The warning comes following a crippling ransomware attack that effectively paralysed the world’s largest meat producer, JBS’s operations in Australia and the United States.
AgriFutures Australia, along with auditing firm BDO, released guidelines on July 5 outlining how agribusinesses can shore up their cybersecurity against future threats.
According to a statement, the rural sector has seen an increase of agtech investment in recent years, with many producers now automating their farming operations and doing business via mobile phone or laptop.
In the last five years, US$6.7 billion was invested in agtech, with over US$1.9 billion in the last 18 months.
“The health sector saw the risk that came with the digitisation of records and moved to rapidly improve and standardise cyber security risks. This included allocating sufficient funds and focusing on the fundamentals of cyber security, whilst outsourcing functions that could not be performed in-house,” John Borchi, partner of cybersecurity at BDO Australia said.
“Australia’s rural industries are at the beginning of the cyber security journey. In recent years there has been a rapid uptake of technology, and with this, an increased risk of digital attacks.
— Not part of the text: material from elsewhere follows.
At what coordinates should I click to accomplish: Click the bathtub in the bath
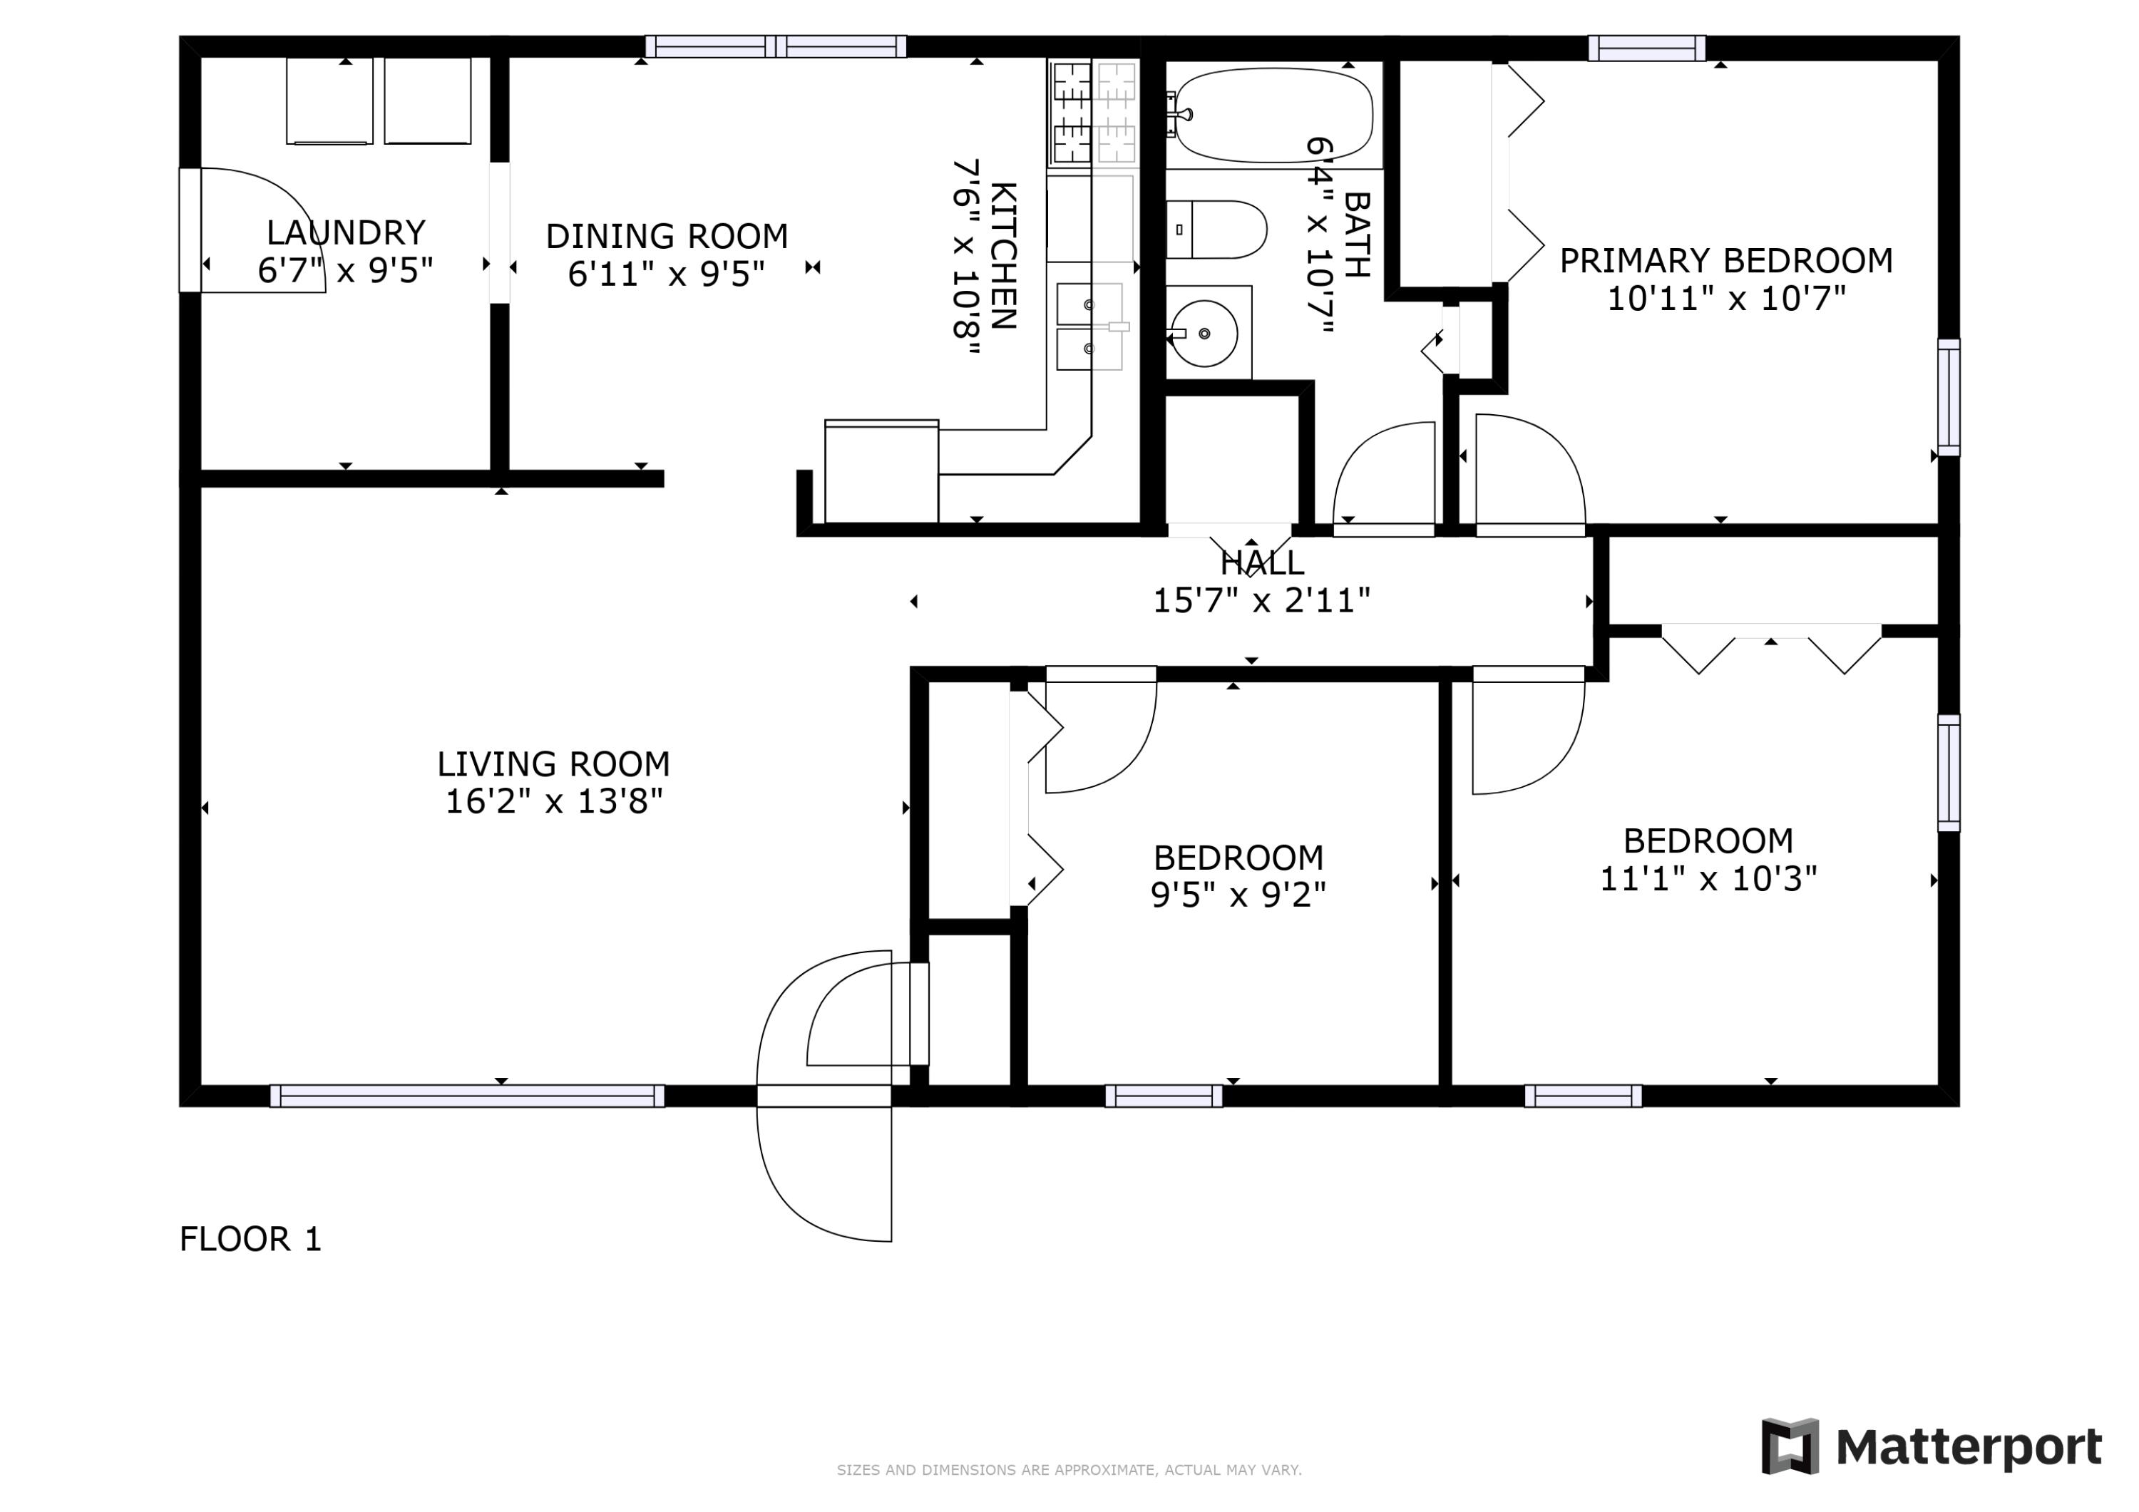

Now is the time for industries to act.”
A survey conducted by AgriFutures and BDO found that only 16 percent of rural business owners had a response plan in place in case a cyberattack hit their businesses.
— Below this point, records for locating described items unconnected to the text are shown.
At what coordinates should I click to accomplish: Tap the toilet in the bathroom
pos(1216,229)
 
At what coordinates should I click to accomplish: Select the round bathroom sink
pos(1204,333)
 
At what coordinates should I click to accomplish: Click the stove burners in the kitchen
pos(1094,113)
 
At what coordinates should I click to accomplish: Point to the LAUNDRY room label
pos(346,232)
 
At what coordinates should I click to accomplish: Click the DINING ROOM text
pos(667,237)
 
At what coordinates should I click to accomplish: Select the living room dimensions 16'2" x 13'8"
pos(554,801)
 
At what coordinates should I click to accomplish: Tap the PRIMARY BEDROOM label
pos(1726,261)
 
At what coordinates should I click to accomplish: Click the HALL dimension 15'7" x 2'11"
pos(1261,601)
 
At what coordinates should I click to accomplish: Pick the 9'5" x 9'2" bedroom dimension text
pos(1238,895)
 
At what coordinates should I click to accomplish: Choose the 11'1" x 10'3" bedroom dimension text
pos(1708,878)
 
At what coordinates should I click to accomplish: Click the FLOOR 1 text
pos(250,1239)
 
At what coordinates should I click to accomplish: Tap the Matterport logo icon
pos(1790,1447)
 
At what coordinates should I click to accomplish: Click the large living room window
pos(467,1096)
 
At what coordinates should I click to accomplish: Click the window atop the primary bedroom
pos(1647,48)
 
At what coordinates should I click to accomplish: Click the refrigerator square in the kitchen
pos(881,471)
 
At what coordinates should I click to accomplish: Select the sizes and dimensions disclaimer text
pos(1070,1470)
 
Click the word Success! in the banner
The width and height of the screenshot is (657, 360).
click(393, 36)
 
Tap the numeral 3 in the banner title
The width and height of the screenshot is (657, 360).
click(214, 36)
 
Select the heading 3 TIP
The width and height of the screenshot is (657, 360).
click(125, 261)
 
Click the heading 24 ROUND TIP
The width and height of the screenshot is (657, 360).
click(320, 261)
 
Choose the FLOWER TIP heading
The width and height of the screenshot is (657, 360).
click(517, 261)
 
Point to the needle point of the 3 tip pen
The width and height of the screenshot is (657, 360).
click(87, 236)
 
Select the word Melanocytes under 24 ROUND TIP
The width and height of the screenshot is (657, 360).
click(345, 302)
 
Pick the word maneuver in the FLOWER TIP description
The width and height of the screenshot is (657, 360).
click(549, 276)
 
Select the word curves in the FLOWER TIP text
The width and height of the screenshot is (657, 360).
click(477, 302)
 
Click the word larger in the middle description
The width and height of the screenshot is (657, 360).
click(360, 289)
“Cyber security threats on farm can be far-reaching and span personal privacy, sensitive farm information, and even IP related to skills, knowledge and data from farming systems,” Georgina Townsend, manager of national rural issues at AgriFutures Australia said.
“The 2020 malware attack that shut down Australian and New Zealand wool sales and the 2021 cyberattack on global meat processing giant, JBS, are two high profile incidents that have cost the Australian agricultural sector dearly,” she added.
In late May, a ransomware group targeted JBS’s information technology systems worldwide and shut down sales and lot feeding operations across Australia and the United States. This meant incoming cattle could not be inducted into the system.
In Australia, six sites had to close, including meat processing plants in Queensland, Victoria, New South Wales, and Tasmania. Thousands of workers were stood down as well.
The FBI attributed the attack to Russian-linked hacking group REvil, also known as Sodinokibi.
Days later, JBS had managed to recover its system but still decided to pay the group its $11 million ransom as “insurance” to protect customers.
The incident raised concerns about food supply shortages across the wider population and exposed weaknesses in existing supply chains.